*The task:* Those lines of the data that hold the word "checkbox" are to be copied out.

*Data excerpts:*

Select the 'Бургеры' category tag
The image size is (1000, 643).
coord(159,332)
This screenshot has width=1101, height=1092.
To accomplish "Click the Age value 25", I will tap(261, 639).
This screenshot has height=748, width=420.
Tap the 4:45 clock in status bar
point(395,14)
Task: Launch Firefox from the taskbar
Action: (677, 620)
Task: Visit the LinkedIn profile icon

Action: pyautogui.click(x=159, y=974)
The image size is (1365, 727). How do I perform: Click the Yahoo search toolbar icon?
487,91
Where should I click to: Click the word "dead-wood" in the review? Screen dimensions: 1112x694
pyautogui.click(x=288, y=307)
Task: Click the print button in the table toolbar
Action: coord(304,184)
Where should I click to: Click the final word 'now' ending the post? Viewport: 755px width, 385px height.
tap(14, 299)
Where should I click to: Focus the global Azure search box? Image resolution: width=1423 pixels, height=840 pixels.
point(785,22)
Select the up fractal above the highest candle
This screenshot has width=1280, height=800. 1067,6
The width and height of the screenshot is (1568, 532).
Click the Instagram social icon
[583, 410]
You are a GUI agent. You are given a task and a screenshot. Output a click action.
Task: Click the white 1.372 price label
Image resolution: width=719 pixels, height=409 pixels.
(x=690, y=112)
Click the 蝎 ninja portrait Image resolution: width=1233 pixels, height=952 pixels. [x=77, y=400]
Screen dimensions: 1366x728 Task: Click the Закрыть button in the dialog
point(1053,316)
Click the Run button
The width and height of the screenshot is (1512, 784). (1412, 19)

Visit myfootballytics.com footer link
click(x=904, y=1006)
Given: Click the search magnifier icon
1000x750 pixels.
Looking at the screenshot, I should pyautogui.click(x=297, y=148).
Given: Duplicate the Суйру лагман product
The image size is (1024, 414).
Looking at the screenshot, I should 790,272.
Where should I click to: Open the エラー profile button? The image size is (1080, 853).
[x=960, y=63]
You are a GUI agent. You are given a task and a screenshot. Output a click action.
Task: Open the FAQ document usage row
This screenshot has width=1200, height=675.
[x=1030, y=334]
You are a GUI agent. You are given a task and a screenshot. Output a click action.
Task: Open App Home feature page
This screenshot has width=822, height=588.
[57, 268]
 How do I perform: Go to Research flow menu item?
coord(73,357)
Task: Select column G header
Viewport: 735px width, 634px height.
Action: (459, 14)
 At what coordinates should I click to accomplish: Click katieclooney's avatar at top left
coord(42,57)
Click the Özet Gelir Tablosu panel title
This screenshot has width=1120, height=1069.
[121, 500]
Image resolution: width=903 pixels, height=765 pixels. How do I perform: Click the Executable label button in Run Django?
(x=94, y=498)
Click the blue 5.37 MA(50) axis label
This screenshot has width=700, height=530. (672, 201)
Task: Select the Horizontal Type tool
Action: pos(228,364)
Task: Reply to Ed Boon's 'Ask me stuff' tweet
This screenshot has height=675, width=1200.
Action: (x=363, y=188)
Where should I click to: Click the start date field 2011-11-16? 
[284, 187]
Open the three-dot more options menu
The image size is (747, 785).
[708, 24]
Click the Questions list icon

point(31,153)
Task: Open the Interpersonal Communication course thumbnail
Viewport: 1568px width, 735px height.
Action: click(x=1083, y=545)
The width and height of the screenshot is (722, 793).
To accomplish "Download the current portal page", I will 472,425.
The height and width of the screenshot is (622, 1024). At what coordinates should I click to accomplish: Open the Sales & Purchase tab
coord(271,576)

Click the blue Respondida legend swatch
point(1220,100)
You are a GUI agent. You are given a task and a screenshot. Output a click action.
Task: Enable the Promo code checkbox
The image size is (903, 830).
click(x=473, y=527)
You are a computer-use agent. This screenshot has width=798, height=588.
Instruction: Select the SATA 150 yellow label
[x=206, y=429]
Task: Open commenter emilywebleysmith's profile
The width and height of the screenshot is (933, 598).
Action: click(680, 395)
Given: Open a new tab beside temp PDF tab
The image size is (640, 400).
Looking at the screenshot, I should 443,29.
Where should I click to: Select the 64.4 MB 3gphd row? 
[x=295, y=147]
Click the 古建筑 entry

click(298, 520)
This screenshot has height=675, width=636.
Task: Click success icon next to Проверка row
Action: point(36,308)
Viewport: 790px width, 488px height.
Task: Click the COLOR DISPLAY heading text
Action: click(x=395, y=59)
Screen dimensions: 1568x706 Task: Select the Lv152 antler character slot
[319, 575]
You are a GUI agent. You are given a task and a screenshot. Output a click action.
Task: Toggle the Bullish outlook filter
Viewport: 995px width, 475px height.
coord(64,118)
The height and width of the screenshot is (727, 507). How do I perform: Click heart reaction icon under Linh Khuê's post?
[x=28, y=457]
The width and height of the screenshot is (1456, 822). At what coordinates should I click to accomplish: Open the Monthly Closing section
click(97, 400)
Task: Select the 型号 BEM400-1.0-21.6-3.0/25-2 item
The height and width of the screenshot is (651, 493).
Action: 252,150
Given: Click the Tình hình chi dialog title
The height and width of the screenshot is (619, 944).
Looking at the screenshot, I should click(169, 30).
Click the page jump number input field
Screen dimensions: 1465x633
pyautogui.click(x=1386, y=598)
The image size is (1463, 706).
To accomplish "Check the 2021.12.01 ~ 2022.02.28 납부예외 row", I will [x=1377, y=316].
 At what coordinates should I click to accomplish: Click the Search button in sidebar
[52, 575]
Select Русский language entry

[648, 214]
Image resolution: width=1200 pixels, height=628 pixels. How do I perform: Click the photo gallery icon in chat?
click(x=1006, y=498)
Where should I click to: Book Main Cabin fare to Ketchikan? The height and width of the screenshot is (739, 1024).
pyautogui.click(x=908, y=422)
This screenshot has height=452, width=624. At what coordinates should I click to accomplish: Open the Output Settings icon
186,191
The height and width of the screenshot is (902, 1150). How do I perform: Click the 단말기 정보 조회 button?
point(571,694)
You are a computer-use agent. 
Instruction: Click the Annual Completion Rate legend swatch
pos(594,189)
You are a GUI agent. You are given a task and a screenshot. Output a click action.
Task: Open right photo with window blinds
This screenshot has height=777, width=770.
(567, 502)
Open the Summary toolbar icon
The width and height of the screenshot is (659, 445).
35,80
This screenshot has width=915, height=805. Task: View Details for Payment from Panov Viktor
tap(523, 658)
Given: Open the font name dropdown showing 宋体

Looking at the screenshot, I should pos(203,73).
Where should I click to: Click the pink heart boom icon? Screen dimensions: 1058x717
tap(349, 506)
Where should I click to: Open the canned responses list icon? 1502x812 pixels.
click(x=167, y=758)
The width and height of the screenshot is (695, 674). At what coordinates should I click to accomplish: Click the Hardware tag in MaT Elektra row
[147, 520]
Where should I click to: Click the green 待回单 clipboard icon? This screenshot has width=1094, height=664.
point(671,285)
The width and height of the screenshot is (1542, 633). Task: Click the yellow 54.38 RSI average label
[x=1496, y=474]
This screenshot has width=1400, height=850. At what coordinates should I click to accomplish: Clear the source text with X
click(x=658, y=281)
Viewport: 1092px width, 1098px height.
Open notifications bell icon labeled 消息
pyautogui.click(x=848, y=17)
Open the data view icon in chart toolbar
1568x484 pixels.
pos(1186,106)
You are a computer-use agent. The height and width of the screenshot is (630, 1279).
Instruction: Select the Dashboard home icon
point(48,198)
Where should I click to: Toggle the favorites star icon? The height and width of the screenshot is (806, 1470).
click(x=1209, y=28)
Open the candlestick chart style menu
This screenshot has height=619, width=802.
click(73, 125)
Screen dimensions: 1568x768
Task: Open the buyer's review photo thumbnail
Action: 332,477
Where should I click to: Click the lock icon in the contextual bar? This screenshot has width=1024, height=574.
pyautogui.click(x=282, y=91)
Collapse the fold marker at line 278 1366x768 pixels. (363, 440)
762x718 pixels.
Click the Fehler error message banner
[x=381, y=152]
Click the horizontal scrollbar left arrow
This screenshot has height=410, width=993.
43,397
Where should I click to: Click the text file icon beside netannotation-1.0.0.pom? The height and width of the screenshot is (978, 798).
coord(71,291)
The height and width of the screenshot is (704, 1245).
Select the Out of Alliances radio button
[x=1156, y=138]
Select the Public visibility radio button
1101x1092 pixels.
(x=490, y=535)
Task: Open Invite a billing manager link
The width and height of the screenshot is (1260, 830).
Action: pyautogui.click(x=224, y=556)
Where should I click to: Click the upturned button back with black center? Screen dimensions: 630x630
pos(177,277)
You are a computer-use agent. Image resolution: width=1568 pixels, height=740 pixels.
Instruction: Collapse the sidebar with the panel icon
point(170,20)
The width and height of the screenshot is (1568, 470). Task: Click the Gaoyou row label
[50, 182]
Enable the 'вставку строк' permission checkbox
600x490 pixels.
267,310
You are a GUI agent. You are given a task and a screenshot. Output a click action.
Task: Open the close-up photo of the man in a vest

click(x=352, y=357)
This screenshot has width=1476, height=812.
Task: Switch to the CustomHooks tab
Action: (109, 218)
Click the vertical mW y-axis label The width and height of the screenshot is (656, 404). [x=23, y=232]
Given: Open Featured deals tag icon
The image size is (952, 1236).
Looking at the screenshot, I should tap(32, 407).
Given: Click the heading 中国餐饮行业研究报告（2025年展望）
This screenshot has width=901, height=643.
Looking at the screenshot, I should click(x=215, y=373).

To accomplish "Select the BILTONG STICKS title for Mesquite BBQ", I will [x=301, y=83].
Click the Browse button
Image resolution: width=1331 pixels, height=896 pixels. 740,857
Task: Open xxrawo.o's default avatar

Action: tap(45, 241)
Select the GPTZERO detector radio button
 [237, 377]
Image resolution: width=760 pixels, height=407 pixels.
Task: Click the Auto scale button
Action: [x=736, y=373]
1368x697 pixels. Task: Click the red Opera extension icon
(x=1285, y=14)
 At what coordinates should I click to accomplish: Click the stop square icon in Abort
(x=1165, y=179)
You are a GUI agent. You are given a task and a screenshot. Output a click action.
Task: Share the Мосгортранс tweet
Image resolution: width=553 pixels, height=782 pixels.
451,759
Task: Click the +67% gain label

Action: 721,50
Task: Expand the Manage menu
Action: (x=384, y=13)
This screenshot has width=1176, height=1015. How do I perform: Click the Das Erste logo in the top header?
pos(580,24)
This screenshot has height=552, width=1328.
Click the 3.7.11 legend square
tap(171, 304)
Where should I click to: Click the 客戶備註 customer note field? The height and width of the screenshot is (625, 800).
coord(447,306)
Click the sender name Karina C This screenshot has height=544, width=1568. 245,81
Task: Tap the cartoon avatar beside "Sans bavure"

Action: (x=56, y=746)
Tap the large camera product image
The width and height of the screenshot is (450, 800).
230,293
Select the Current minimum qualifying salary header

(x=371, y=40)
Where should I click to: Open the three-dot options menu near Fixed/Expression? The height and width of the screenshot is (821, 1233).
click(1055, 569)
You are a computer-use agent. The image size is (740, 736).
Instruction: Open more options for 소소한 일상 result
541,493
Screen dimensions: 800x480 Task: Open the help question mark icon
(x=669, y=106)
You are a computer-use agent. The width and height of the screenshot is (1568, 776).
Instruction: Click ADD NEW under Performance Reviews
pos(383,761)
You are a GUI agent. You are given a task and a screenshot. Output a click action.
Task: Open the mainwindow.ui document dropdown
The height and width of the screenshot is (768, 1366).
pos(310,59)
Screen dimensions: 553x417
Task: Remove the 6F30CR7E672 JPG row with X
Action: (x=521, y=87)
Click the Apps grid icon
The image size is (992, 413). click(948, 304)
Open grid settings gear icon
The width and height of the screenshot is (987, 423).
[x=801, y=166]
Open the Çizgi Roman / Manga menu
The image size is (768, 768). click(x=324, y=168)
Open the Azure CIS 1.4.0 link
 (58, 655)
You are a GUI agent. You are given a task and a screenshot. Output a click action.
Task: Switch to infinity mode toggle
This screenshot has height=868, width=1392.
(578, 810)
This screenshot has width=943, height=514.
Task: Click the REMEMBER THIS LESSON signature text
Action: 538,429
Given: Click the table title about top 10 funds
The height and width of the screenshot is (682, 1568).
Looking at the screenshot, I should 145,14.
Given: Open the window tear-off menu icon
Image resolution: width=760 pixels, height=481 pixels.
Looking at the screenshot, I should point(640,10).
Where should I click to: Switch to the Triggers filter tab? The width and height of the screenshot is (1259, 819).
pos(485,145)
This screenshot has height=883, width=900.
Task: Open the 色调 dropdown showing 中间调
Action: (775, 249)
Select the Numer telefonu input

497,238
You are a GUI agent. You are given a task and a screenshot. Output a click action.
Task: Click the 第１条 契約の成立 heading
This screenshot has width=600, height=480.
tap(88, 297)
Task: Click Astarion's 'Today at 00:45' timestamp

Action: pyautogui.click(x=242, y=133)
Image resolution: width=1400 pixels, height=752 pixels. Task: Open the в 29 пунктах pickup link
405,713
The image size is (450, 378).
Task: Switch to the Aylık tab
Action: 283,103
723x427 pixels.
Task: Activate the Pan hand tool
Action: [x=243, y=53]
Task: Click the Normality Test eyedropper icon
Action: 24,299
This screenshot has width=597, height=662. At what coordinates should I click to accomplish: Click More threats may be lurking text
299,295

*Written solution:*
Task: Enable the Promo code checkbox
Enable the 'вставку строк' permission checkbox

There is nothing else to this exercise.